Besides, wanted behavior can be increased by using operant conditioning. Certain behaviours can be increased by positive reinforcement, meaning that said behavior has added value and the desired result for the patient, such as food, money, etc. The same goes for the negative reinforcement technique. If the client presents an unwanted behavior, it can be decreased by making that behavior result in a negative stimulus for the client (Corey, 2017). A negative result might be a punishment or the lack of a positive stimulus, such as forbidding a child from going out if he shows an unwanted behaviour.

Moreover, systematic desensitization based on classical conditioning can be used to desensitize patients with fear of phobias or anxiety. Follette and Dalto (2015) explain, "a relaxation response is trained in advance of exposure to the feared stimulus." (p.767). By linking the relaxation with their fears, patients may eliminate the feared stimulus' effect. Lastly, anxiety therapies can be successful by using desensitization. Various stimuli trigger clients' anxiety, but at the same time, they involve in actions that compete with anxiety. Over time, the patient may be less sensitive to the anxiety triggering scenarios. However, to enable this result, patients must repeat the same session repeatedly by homework or follow-up sessions. Increasingly, it is most likely that the client will be desensitized and will not be affected by the negative stimulus.

Essay on Behaviourism: Conclusion

In conclusion, behaviourists aim and claim to determine human behaviours by exploring visible actions. Two theories are heavily used to achieve this. One is the classical (respondent) conditioning of Pavlov, and the second one is the operant (instrumental) conditioning of Skinner. Pavlov's theory depends on automatic response without the organisms will, whereas Skinner's is determined by the organism to get a particular result. Both have qualities that one lacks and the other complements; therefore, these qualities are stated impartially. They are still in use in therapy sessions. Both of these two conditioning types can enlighten human behavior with distinctive approaches. It can be noted that both shows several weaknesses; however, both are critical in today's counselling to help people change.

References

Corey, G. (2017). Theory and practice of counseling and psychotherapy (10th ed.). Cengage Learning.

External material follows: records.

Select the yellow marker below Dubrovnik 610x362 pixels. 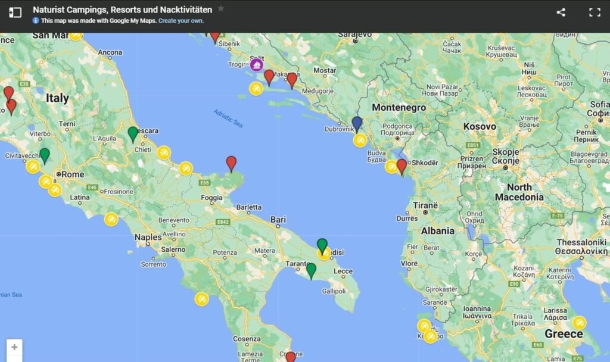360,141
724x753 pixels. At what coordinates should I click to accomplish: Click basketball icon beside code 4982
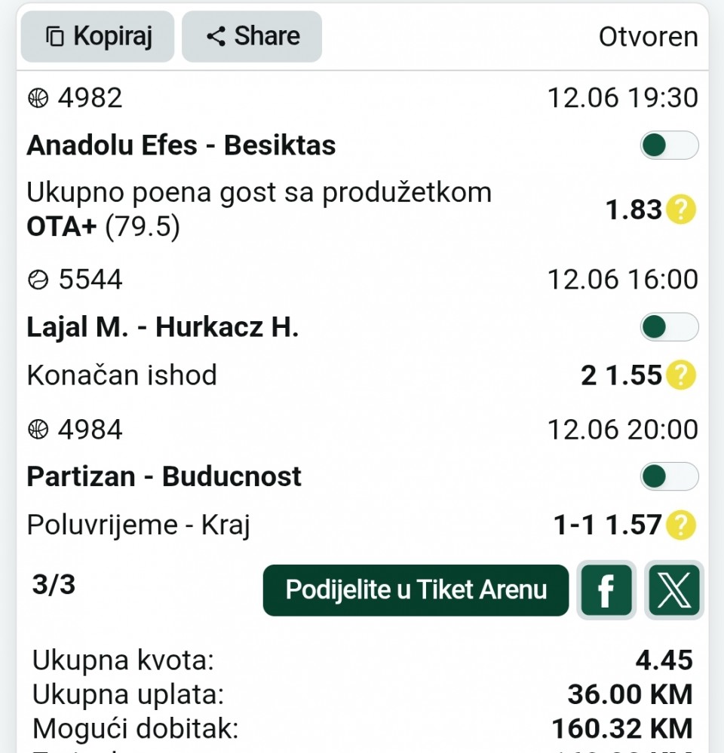coord(38,99)
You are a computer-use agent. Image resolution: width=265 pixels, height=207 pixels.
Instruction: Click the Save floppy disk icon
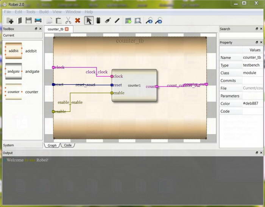click(x=28, y=20)
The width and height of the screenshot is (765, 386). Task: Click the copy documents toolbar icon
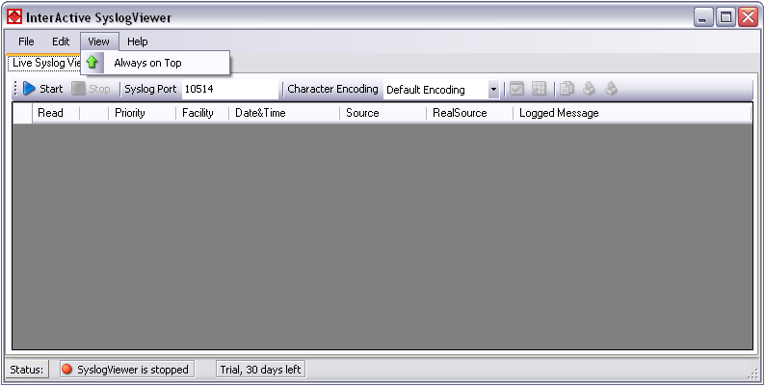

Follette, W. C., & Dalto, G. (2015). Classical Conditioning Methods in Psychotherapy. International Encyclopedia of the Social & Behavioral Sciences, 764–770. https://doi.org/10.1016/b978-0-08-097086-8.21052-0

Jensen, R., & Burgess, H. (1997). Mythmaking: How introductory psychology texts present B. F. Skinner’s analysis of cognition. The Psychological Record, 47(2), 221–232. https://doi.org/10.1007/bf03395221

Mcleod, S. (2018a, January 21). What is Operant Conditioning and how does it work? Simplypsychology.org; Simply Psychology. https://simplypsychology.org/operant-conditioning.html

Mcleod, S. (2018b, February 5). Classical Conditioning. Simplypsychology.org; Simply Psychology. https://simplypsychology.org/classical-conditioning.html

Mcsweeney, F. K., & Murphy, E. S. (2014). The Wiley Blackwell handbook of operant and classical conditioning (10th ed.). Wiley Blackwell.

Rehman, I., Mahabadi, N., & Rehman, C. I. (2019, April 8). Classical Conditioning. Nih.gov; StatPearls Publishing.